9.07. Transactions with Affiliates. The Borrower shall not enter into any transaction with any of its affiliates, other than transactions entered into in the ordinary course of business on terms that are comparable to terms that would have been obtained by the Borrower from a person or entity that was not such an affiliate.
9.08. Securities Activities. The Borrower shall not use all or any portion of the proceeds of any credit extended hereunder to purchase or carry Margin Stock.

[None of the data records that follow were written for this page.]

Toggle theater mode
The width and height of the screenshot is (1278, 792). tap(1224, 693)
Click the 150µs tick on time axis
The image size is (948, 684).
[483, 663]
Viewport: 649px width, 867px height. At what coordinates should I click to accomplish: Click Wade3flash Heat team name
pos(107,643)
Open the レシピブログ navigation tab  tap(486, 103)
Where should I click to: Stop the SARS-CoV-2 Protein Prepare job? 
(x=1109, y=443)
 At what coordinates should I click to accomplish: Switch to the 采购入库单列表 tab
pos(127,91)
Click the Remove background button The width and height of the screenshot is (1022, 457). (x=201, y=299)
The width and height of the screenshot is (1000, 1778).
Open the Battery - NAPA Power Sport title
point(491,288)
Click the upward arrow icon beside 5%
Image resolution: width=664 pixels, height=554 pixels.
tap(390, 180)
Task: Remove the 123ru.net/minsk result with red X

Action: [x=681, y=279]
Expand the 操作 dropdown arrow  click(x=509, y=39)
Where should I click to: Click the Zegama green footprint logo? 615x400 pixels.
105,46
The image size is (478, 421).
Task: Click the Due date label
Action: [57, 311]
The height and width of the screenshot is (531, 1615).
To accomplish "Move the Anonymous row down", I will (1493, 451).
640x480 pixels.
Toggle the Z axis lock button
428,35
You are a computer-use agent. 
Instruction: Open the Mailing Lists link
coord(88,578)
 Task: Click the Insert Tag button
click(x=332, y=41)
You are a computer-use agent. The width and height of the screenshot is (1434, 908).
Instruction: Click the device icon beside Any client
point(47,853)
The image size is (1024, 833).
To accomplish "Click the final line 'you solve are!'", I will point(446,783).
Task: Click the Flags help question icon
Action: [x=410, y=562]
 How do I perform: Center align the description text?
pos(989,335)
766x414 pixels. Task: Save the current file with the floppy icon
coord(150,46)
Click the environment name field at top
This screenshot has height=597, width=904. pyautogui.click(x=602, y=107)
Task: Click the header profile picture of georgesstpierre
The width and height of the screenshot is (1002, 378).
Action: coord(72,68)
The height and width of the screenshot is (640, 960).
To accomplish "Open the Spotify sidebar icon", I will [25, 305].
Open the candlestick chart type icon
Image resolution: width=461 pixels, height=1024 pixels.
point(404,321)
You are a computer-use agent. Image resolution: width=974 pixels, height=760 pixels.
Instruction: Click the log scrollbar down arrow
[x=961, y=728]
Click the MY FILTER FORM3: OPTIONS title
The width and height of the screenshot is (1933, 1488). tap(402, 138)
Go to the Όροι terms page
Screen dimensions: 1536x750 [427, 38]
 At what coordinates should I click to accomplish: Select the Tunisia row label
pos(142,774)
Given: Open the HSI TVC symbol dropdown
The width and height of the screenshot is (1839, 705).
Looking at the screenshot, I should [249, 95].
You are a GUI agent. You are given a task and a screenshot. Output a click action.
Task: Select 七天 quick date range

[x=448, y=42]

9.09. Modification of Visteon Agreements. The Borrower shall not agree to any amendment, supplement or other modification to either of the Visteon Agreements.
ARTICLE X
EVENTS OF DEFAULT
10.01. Events of Default. Each of the following occurrences shall constitute an Event of Default hereunder:
(a) Failure to Make Payments When Due. The Borrower shall fail to pay when due (i) any principal of the Loans or the PIK Note, (ii) any interest on the Loans or the PIK Note, or (iii) any other Obligation, and if such non-payment relates to Obligations other than those specified in clause (i), such non-payment continues for a period of five (5) Business Days after the due date thereof. Notwithstanding the foregoing or any provision of Section 4.01(b) to the contrary, in the case of interest on the Loans or the PIK Note, no Event of Default for the nonpayment of interest shall arise until the expiration of five (5) Business Days after the Lender shall have given the Borrower written notice that the Lender has not received either the payment of such interest or a written notice from the Borrower requesting a PIK Advance for the payment of such interest. So long as no other Default or Event of Default shall have occurred and be continuing, the Borrower may, within such five (5) Business Days, either pay such overdue interest in full in cash or deliver to the Lender a written notice as prescribed by Section 4.01(b) requesting a PIK Advance for the payment of such interest.
(b) Breach of Representation or Warranty. Any representation or warranty made or deemed made by the Borrower to the Lender herein or in any other Loan Document or in any statement or certificate at any time given by any such Person pursuant to any Loan Document shall be false or misleading in any material respect on the date made (or deemed made).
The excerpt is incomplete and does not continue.